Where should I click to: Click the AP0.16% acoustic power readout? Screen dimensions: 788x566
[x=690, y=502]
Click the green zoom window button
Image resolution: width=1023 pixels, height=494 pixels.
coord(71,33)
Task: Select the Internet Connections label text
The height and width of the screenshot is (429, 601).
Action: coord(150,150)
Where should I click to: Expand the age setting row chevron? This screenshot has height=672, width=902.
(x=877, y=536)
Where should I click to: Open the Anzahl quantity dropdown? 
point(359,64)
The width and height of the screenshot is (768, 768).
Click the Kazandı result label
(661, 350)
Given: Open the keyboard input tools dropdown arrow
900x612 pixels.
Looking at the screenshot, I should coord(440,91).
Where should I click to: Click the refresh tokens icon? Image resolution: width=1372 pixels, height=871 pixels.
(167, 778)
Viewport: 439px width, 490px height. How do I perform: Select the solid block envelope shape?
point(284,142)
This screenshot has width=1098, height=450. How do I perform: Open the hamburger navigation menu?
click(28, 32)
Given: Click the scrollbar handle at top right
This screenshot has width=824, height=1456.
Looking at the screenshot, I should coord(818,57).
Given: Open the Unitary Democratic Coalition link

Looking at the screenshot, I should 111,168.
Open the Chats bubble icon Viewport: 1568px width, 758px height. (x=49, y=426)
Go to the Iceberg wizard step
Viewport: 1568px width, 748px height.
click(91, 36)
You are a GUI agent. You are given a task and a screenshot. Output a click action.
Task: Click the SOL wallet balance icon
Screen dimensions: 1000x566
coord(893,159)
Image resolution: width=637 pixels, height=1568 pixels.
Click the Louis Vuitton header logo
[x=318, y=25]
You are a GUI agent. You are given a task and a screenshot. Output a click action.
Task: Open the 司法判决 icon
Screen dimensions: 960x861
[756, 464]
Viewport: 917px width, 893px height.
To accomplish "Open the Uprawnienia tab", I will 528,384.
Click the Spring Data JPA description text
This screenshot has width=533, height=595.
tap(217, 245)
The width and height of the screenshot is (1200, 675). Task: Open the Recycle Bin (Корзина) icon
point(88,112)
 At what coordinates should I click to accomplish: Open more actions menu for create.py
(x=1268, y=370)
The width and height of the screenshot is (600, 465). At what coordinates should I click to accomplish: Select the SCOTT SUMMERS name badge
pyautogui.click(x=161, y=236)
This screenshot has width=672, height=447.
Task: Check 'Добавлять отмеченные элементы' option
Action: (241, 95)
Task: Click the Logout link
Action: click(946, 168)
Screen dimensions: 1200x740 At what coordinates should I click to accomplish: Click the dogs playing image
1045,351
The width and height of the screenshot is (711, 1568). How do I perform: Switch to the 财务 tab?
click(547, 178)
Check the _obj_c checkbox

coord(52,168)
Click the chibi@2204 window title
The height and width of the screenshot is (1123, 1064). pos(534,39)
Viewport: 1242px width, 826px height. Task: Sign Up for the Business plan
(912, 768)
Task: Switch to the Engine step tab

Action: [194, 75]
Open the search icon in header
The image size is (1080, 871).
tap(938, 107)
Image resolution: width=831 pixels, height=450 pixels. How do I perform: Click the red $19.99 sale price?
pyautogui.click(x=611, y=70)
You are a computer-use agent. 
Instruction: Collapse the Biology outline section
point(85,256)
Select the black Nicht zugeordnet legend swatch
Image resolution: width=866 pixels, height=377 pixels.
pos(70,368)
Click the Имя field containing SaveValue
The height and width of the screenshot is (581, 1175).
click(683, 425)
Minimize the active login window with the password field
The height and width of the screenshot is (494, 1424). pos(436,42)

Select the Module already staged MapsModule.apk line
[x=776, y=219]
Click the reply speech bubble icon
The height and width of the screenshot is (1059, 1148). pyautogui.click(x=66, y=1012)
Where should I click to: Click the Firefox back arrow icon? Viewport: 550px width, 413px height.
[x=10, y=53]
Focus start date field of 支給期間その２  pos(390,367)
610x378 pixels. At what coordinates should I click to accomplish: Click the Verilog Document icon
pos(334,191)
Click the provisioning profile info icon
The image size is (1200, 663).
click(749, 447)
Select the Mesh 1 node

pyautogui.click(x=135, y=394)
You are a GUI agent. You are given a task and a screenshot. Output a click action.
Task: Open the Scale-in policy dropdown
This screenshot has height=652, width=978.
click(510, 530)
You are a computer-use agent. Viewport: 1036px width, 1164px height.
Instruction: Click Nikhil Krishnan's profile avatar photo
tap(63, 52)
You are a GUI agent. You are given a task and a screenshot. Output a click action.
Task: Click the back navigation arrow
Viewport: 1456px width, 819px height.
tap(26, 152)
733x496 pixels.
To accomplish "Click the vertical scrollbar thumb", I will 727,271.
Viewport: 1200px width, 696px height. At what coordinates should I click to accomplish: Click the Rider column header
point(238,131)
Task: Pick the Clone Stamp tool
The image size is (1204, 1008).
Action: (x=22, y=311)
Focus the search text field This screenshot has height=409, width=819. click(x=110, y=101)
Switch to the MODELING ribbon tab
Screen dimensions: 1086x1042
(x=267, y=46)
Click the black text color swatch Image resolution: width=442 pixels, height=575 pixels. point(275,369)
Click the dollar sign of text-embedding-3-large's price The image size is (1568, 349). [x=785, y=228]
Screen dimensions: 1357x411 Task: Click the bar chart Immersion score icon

::::::::::

WHAT TO WORK ON »
Copy all of the material word for word.

OUTPUT FOR THIS EXERCISE »
Where should I click to: Click the AP0.16% acoustic power readout? Screen dimensions: 788x566
[x=690, y=502]
Click the green zoom window button
Image resolution: width=1023 pixels, height=494 pixels.
coord(71,33)
Task: Select the Internet Connections label text
The height and width of the screenshot is (429, 601).
Action: coord(150,150)
Where should I click to: Expand the age setting row chevron? This screenshot has height=672, width=902.
(x=877, y=536)
Where should I click to: Open the Anzahl quantity dropdown? 
point(359,64)
The width and height of the screenshot is (768, 768).
Click the Kazandı result label
(661, 350)
Given: Open the keyboard input tools dropdown arrow
900x612 pixels.
Looking at the screenshot, I should coord(440,91).
Where should I click to: Click the refresh tokens icon? Image resolution: width=1372 pixels, height=871 pixels.
(167, 778)
Viewport: 439px width, 490px height. How do I perform: Select the solid block envelope shape?
point(284,142)
This screenshot has width=1098, height=450. How do I perform: Open the hamburger navigation menu?
click(28, 32)
Given: Click the scrollbar handle at top right
This screenshot has width=824, height=1456.
Looking at the screenshot, I should coord(818,57).
Given: Open the Unitary Democratic Coalition link

Looking at the screenshot, I should 111,168.
Open the Chats bubble icon Viewport: 1568px width, 758px height. (x=49, y=426)
Go to the Iceberg wizard step
Viewport: 1568px width, 748px height.
click(91, 36)
You are a GUI agent. You are given a task and a screenshot. Output a click action.
Task: Click the SOL wallet balance icon
Screen dimensions: 1000x566
coord(893,159)
Image resolution: width=637 pixels, height=1568 pixels.
Click the Louis Vuitton header logo
[x=318, y=25]
You are a GUI agent. You are given a task and a screenshot. Output a click action.
Task: Open the 司法判决 icon
Screen dimensions: 960x861
[756, 464]
Viewport: 917px width, 893px height.
To accomplish "Open the Uprawnienia tab", I will 528,384.
Click the Spring Data JPA description text
This screenshot has width=533, height=595.
tap(217, 245)
The width and height of the screenshot is (1200, 675). Task: Open the Recycle Bin (Корзина) icon
point(88,112)
 At what coordinates should I click to accomplish: Open more actions menu for create.py
(x=1268, y=370)
The width and height of the screenshot is (600, 465). At what coordinates should I click to accomplish: Select the SCOTT SUMMERS name badge
pyautogui.click(x=161, y=236)
This screenshot has width=672, height=447.
Task: Check 'Добавлять отмеченные элементы' option
Action: (241, 95)
Task: Click the Logout link
Action: click(946, 168)
Screen dimensions: 1200x740 At what coordinates should I click to accomplish: Click the dogs playing image
1045,351
The width and height of the screenshot is (711, 1568). How do I perform: Switch to the 财务 tab?
click(547, 178)
Check the _obj_c checkbox

coord(52,168)
Click the chibi@2204 window title
The height and width of the screenshot is (1123, 1064). pos(534,39)
Viewport: 1242px width, 826px height. Task: Sign Up for the Business plan
(912, 768)
Task: Switch to the Engine step tab

Action: [194, 75]
Open the search icon in header
The image size is (1080, 871).
tap(938, 107)
Image resolution: width=831 pixels, height=450 pixels. How do I perform: Click the red $19.99 sale price?
pyautogui.click(x=611, y=70)
You are a computer-use agent. 
Instruction: Collapse the Biology outline section
point(85,256)
Select the black Nicht zugeordnet legend swatch
Image resolution: width=866 pixels, height=377 pixels.
pos(70,368)
Click the Имя field containing SaveValue
The height and width of the screenshot is (581, 1175).
click(683, 425)
Minimize the active login window with the password field
The height and width of the screenshot is (494, 1424). pos(436,42)

Select the Module already staged MapsModule.apk line
[x=776, y=219]
Click the reply speech bubble icon
The height and width of the screenshot is (1059, 1148). pyautogui.click(x=66, y=1012)
Where should I click to: Click the Firefox back arrow icon? Viewport: 550px width, 413px height.
[x=10, y=53]
Focus start date field of 支給期間その２  pos(390,367)
610x378 pixels. At what coordinates should I click to accomplish: Click the Verilog Document icon
pos(334,191)
Click the provisioning profile info icon
The image size is (1200, 663).
click(749, 447)
Select the Mesh 1 node

pyautogui.click(x=135, y=394)
You are a GUI agent. You are given a task and a screenshot. Output a click action.
Task: Open the Scale-in policy dropdown
This screenshot has height=652, width=978.
click(510, 530)
You are a computer-use agent. Viewport: 1036px width, 1164px height.
Instruction: Click Nikhil Krishnan's profile avatar photo
tap(63, 52)
You are a GUI agent. You are given a task and a screenshot. Output a click action.
Task: Click the back navigation arrow
Viewport: 1456px width, 819px height.
tap(26, 152)
733x496 pixels.
To accomplish "Click the vertical scrollbar thumb", I will 727,271.
Viewport: 1200px width, 696px height. At what coordinates should I click to accomplish: Click the Rider column header
point(238,131)
Task: Pick the Clone Stamp tool
The image size is (1204, 1008).
Action: (x=22, y=311)
Focus the search text field This screenshot has height=409, width=819. click(x=110, y=101)
Switch to the MODELING ribbon tab
Screen dimensions: 1086x1042
(x=267, y=46)
Click the black text color swatch Image resolution: width=442 pixels, height=575 pixels. point(275,369)
Click the dollar sign of text-embedding-3-large's price The image size is (1568, 349). [x=785, y=228]
Screen dimensions: 1357x411 Task: Click the bar chart Immersion score icon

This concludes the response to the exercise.